In-home visibility: Why ISPs need it and how to get it
As an ISP, you know what happens on your network. You know how important it is to be able to see everything that happens, and how that visibility impacts your ability to resolve issues quickly. Your team can work more efficiently, your service meets consumers’ expectations, and your business stands to benefit from positive word of mouth.
But do you have the same visibility into the networks within subscribers’ homes?
For many, this may not feel like a concern. Technically, your service ends at the door. But consumer expectations are shifting; they expect you to resolve issues with the LAN, even if it’s not your issue, and if you can’t solve the issue, they’ll find an ISP who will.
In this situation, ISPs have three options.
Option 1: Leave it to your subscribers.
You can always leave the in-home network up to your subscribers. After all, it’s their home, their setup, and often, their devices.
But this option can be massively problematic for ISPs. Studies have shown that even given other options, 80% of consumers prefer their ISP to manage their entire internet experience, including in-home.
When 55% of consumers experience daily issues with their home WiFi, and up to 80% of consumers will churn after more than one poor experience, leaving in-home networks to subscribers puts ISPs at risk for preventable churn and potential poor reviews and word of mouth.
Option 2: Introduce managed hardware options.
Introducing—or doubling down on—efforts to migrate subscribers to managed customer premise equipment (CPE) can provide your ISP with some visibility into in-home issues.

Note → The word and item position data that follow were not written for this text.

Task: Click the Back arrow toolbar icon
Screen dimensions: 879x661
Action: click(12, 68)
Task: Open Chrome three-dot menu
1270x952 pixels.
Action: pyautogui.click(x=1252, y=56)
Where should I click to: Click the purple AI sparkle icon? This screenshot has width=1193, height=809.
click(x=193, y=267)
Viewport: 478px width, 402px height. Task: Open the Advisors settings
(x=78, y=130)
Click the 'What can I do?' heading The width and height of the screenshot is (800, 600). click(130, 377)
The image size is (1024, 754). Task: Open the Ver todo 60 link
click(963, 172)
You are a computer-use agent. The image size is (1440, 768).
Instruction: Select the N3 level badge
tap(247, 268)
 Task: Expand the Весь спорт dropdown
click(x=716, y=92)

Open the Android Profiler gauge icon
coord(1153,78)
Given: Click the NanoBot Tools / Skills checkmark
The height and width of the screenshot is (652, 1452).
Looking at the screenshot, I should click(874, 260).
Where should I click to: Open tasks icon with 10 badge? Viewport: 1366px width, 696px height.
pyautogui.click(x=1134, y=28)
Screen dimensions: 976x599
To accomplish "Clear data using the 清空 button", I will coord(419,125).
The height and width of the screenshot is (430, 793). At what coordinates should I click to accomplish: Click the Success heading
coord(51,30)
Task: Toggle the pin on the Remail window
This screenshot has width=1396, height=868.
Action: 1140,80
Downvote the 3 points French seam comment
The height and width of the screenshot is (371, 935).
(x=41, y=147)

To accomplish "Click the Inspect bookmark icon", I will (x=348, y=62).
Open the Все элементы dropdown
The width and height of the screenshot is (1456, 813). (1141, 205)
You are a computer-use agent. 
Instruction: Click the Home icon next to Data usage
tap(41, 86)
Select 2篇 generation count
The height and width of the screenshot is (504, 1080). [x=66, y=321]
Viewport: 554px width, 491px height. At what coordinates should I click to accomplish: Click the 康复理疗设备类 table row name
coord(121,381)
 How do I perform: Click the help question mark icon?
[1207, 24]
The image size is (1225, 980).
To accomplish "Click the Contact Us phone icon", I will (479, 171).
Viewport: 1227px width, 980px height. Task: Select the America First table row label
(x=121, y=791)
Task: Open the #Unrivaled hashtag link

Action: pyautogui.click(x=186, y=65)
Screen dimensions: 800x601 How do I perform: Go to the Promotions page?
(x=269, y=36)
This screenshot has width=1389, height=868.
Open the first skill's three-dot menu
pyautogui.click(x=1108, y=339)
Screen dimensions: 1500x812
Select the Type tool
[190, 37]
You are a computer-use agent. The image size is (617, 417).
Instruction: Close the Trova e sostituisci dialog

Along with the issues of cost and time to deploy, which we’ll get into in a minute, a core issue with this option is that the ISP has very little control over the situation. You can’t control when devices get phased out, when subscribers add their own devices after the CPE, or even how many subscribers agree to CPE in the first place.
On top of that, studies have shown that even with a well-executed deployment strategy, only about 50% of subscribers end up on managed devices. This means that support teams only ever get visibility for half of networks, and any strategic decisions made about these devices are only informed by half of your audience.
Option 3: Skip the hardware, go for software.
Everyone knows that hardware has a limited lifespan—and then when you have to replace it, it’s a hassle. It’s expensive to buy and deploy, it’s time-consuming to get them into every home, and it means support agents may need to learn entirely new processes and dashboards.
Using a software solution like RouteThis to monitor subscribers’ networks gives your ISP total visibility without the stress or expense of a hardware rollout. Just by introducing the solution to your support team, you’ll be able to look into any home network without worrying about what devices may have been added to it when you weren’t looking.
It means 100% visibility, every time. It means better subscriber experiences because you can resolve their issues. It means accurate strategic decisions because you know exactly how it will impact every single subscriber. And it means total control over the visibility your team has for issue resolution.